▸ Assignment
Determine the number of lines in the listing below in which the word "click" is present, and state it without comment.

▸ Data
——
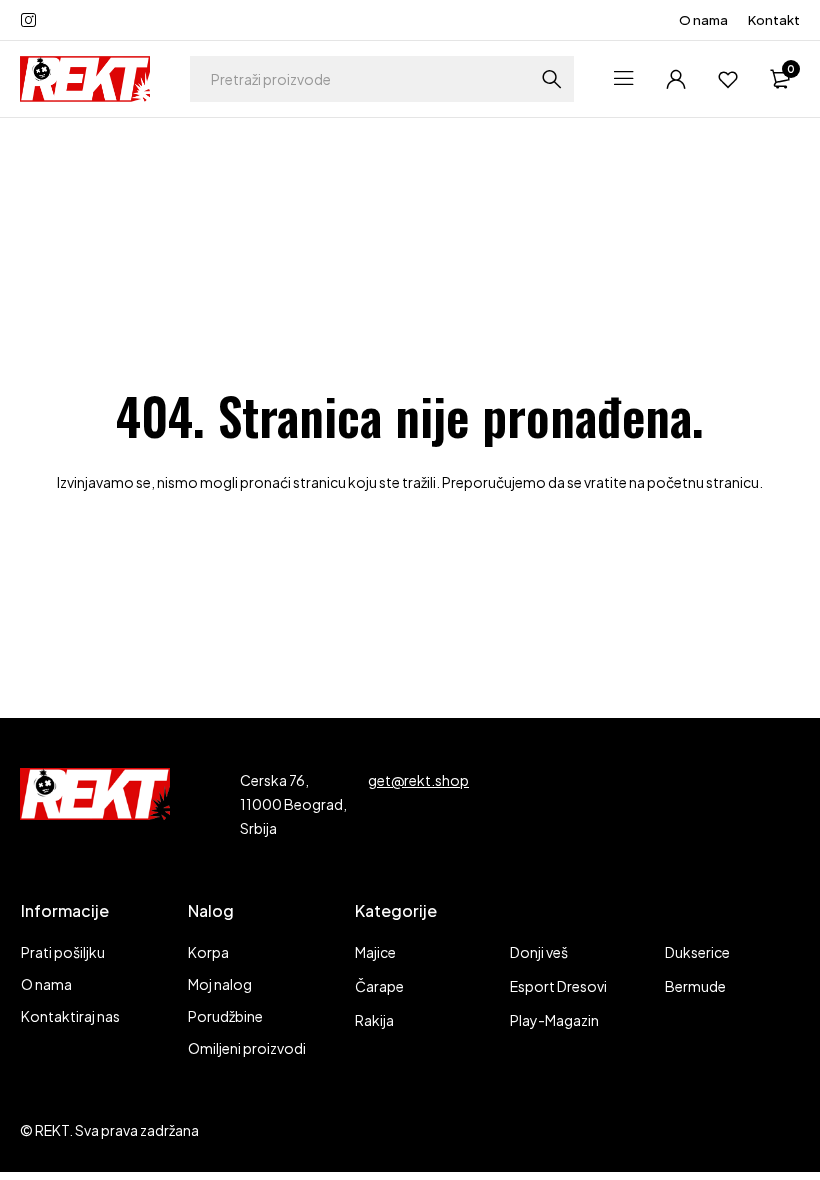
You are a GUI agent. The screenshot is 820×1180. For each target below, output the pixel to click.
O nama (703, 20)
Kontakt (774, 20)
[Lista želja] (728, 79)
——
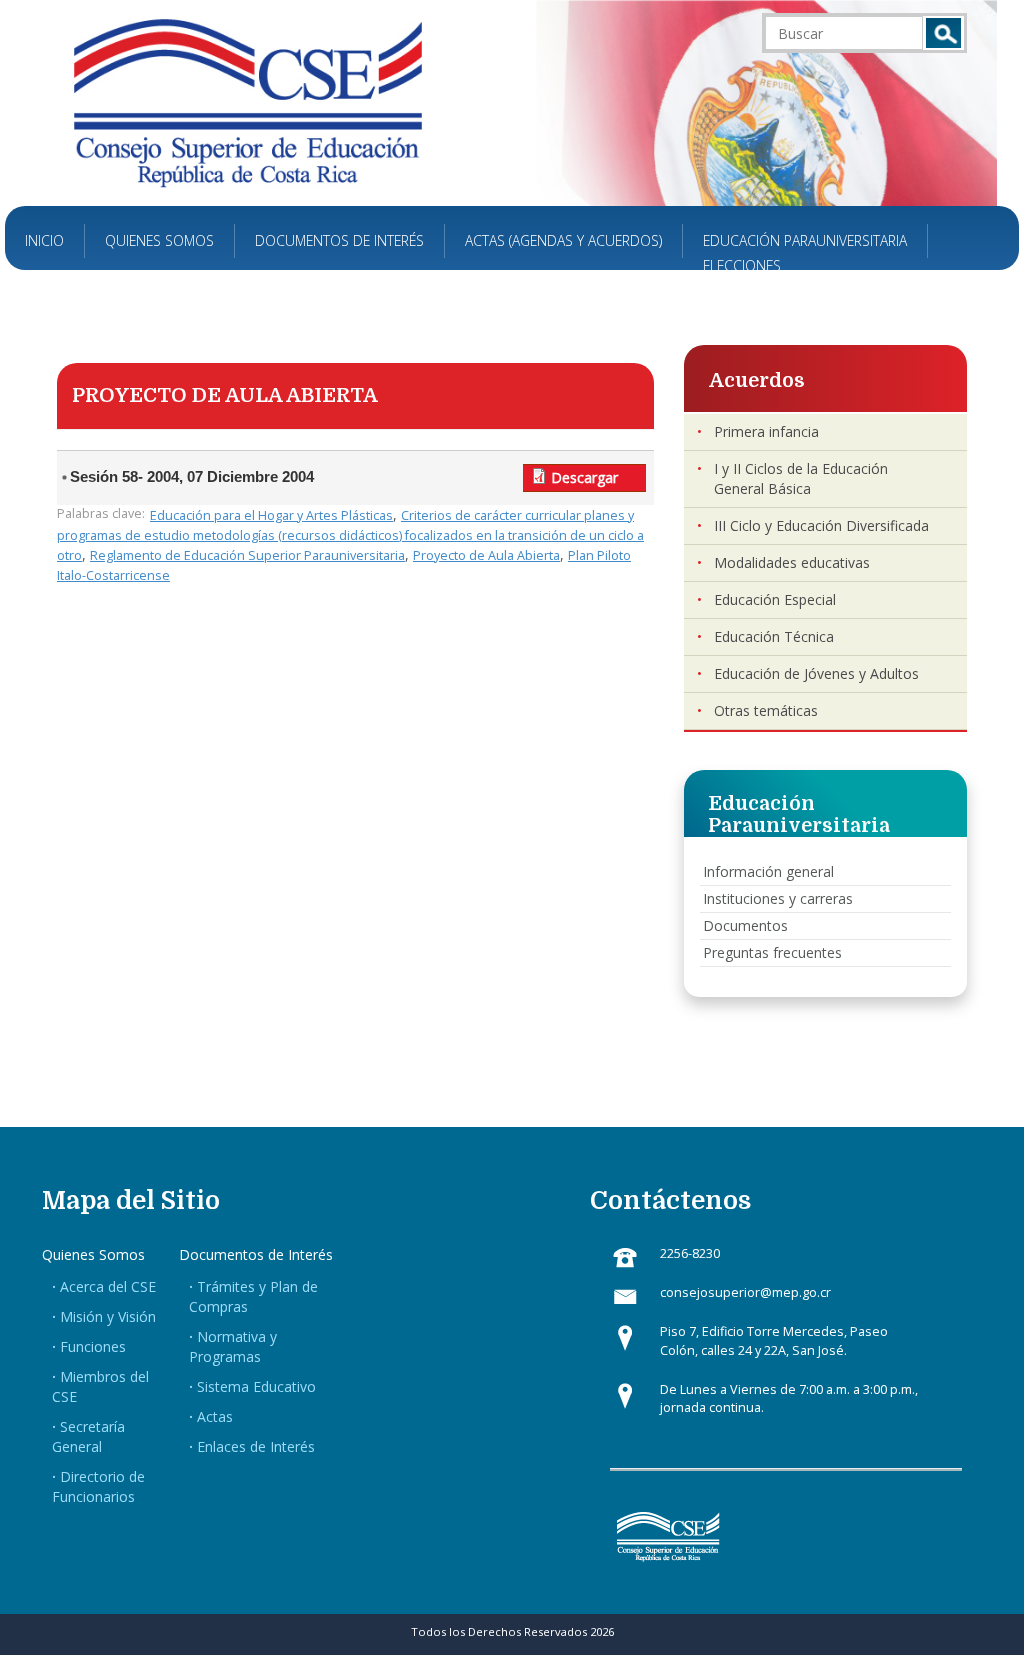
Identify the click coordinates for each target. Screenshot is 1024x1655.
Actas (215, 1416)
——
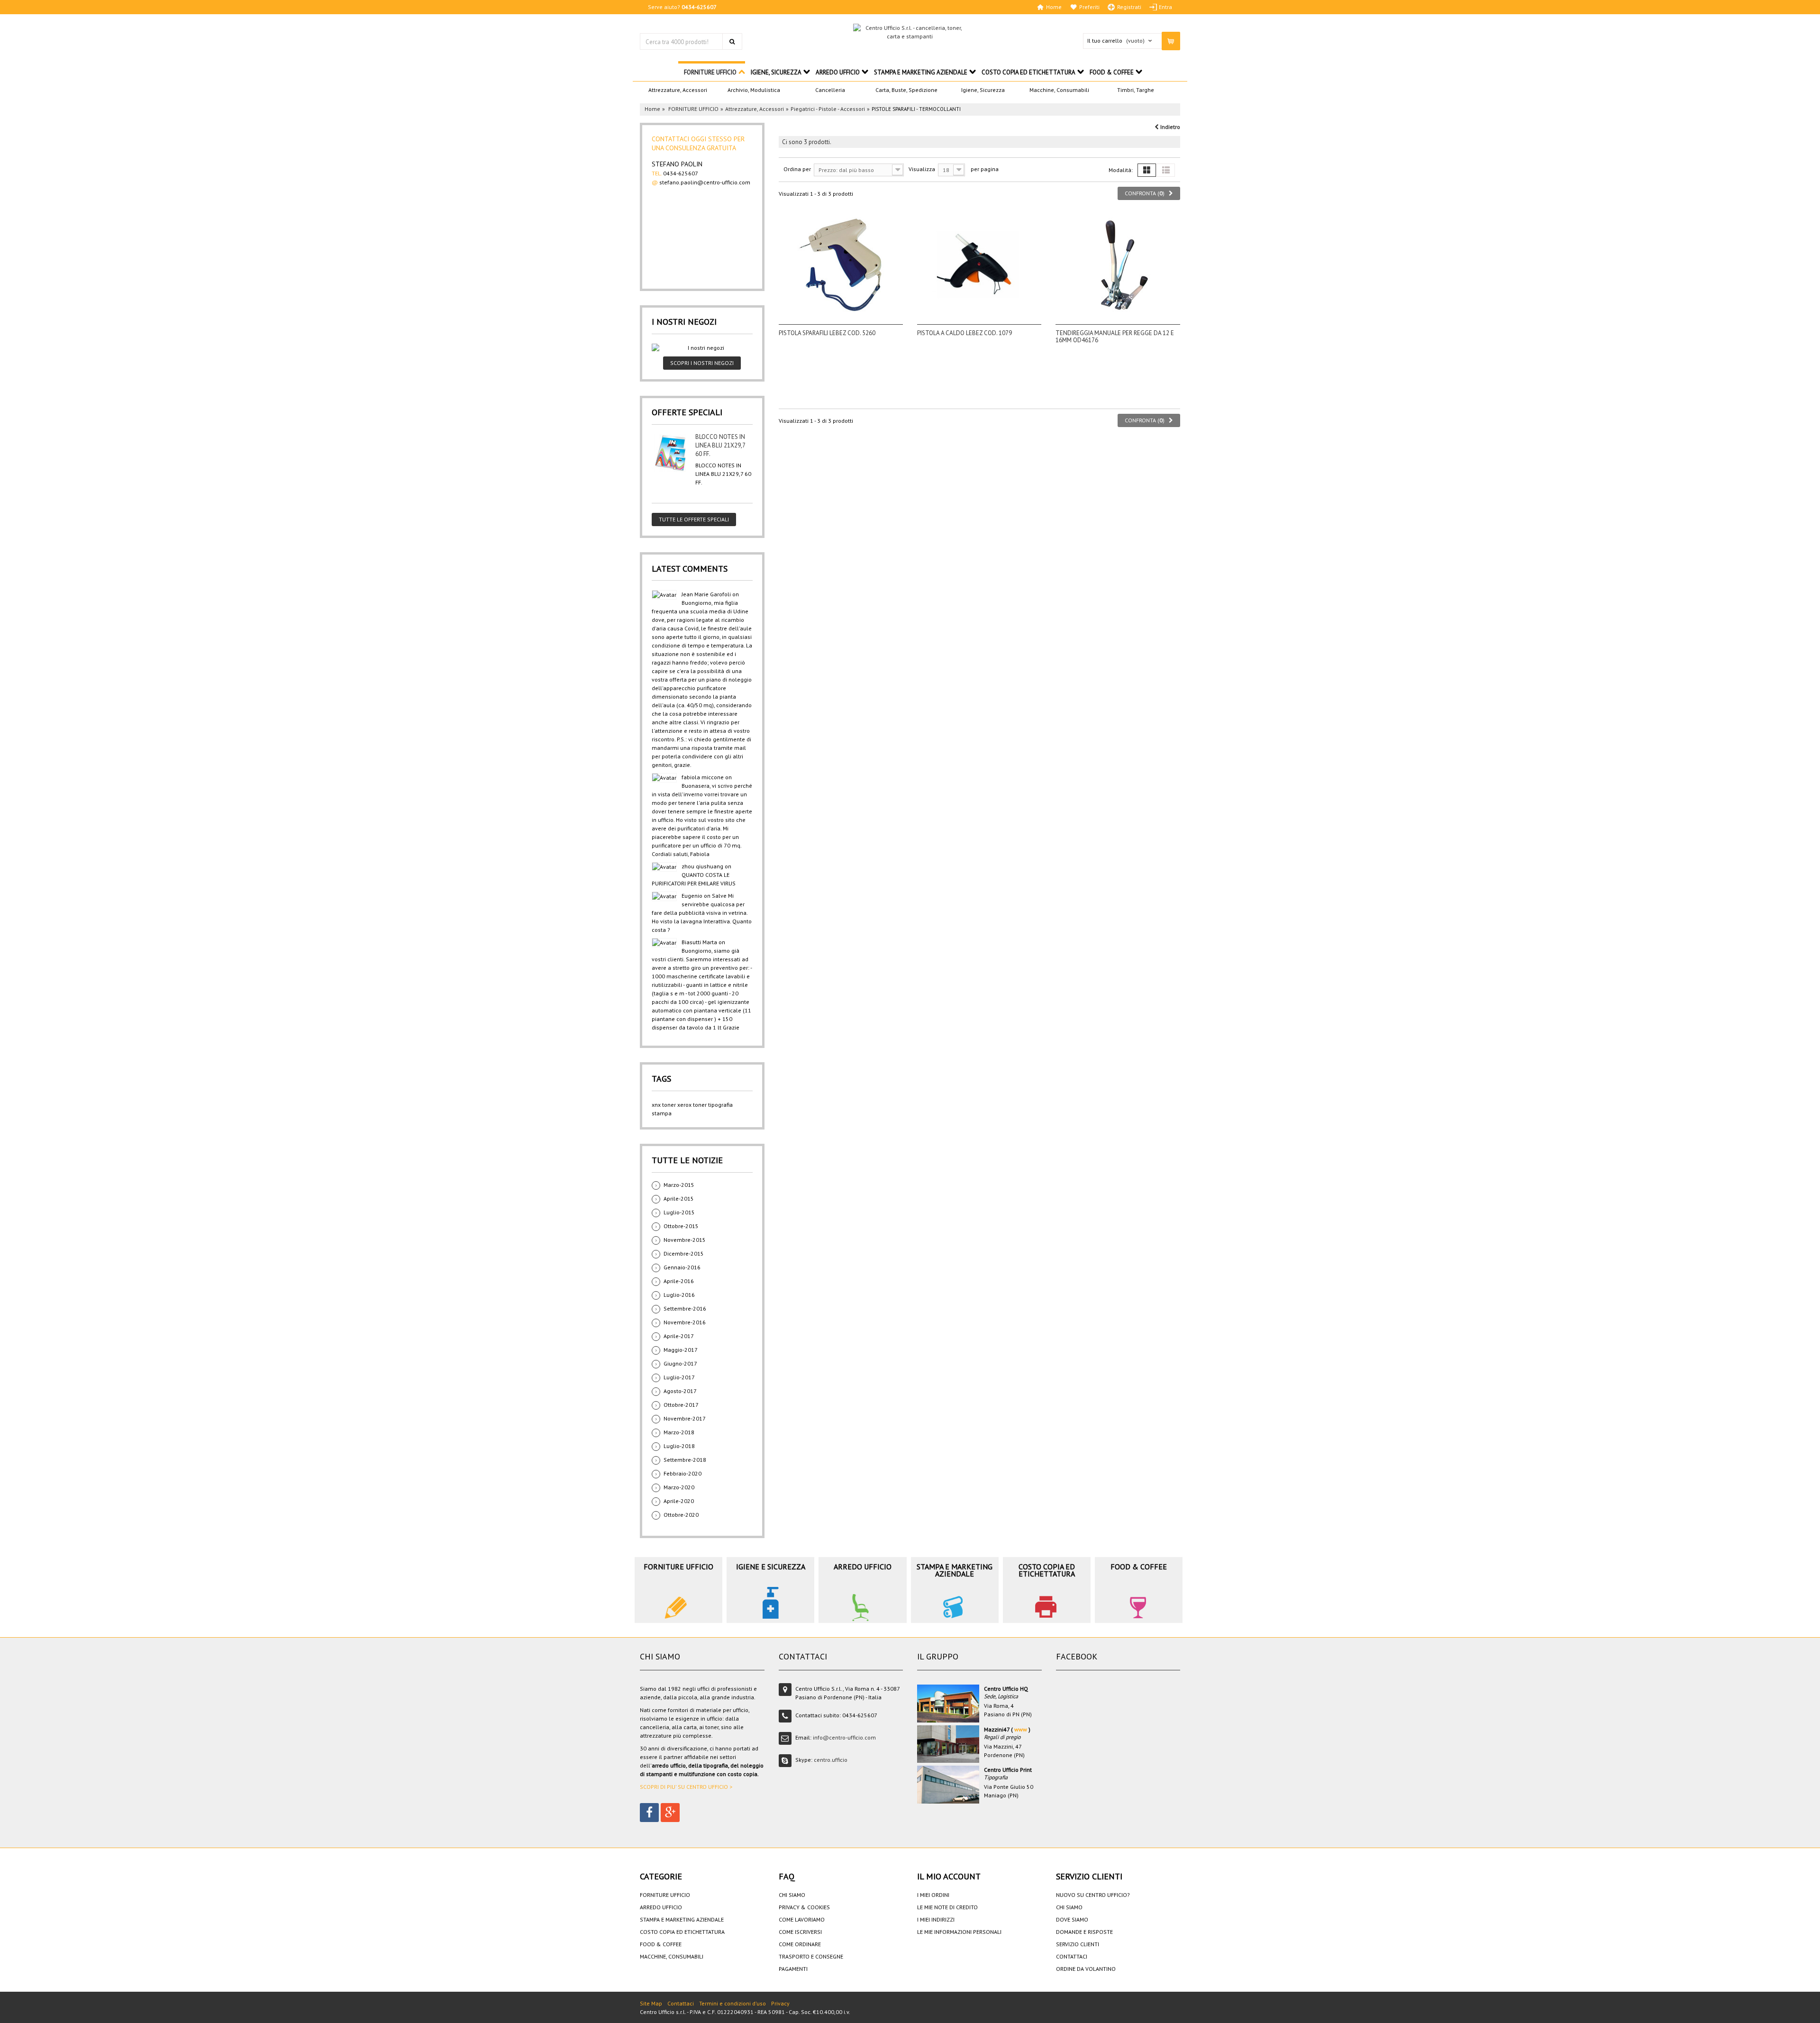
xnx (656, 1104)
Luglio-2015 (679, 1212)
——
▸ Solution to the problem
2